Stored data:
__________________________________________________

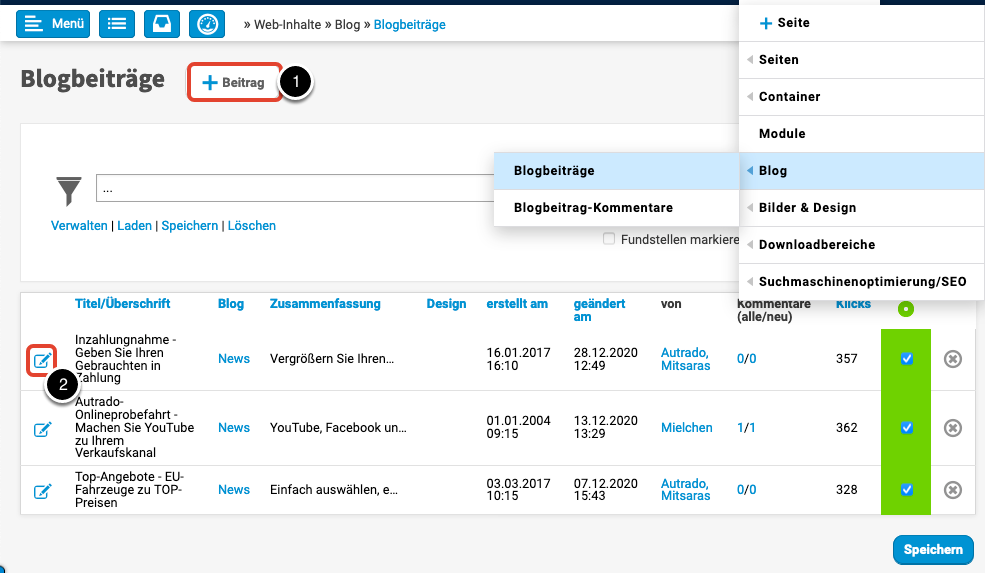Edit the Autrado-Onlineprobefahrt post via pencil icon
Screen dimensions: 985x573
pyautogui.click(x=42, y=429)
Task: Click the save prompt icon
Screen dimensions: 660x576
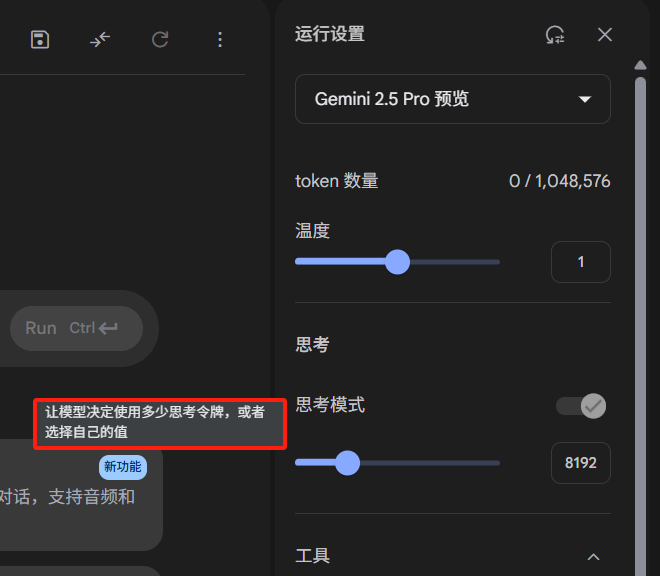Action: (x=40, y=40)
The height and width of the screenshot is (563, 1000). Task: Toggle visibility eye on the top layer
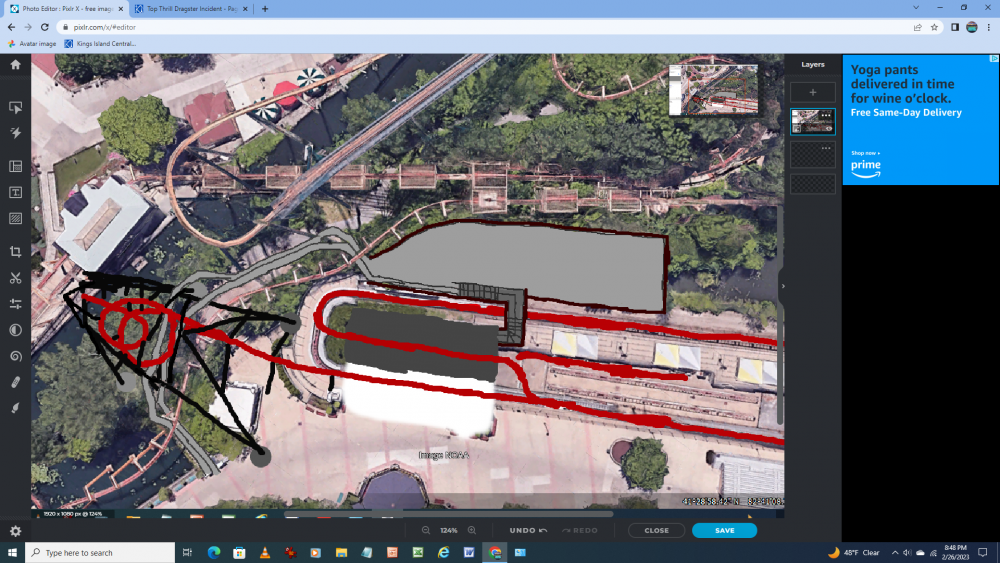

__________________________________________________

WORK ORDER
Print exactly the line containing "Task: Click the save prompt icon" and every line after it through the final line above, and leave all pictures out.

SOLUTION TO THIS EXERCISE
Task: Click the save prompt icon
Screen dimensions: 660x576
Action: (x=40, y=40)
The height and width of the screenshot is (563, 1000). Task: Toggle visibility eye on the top layer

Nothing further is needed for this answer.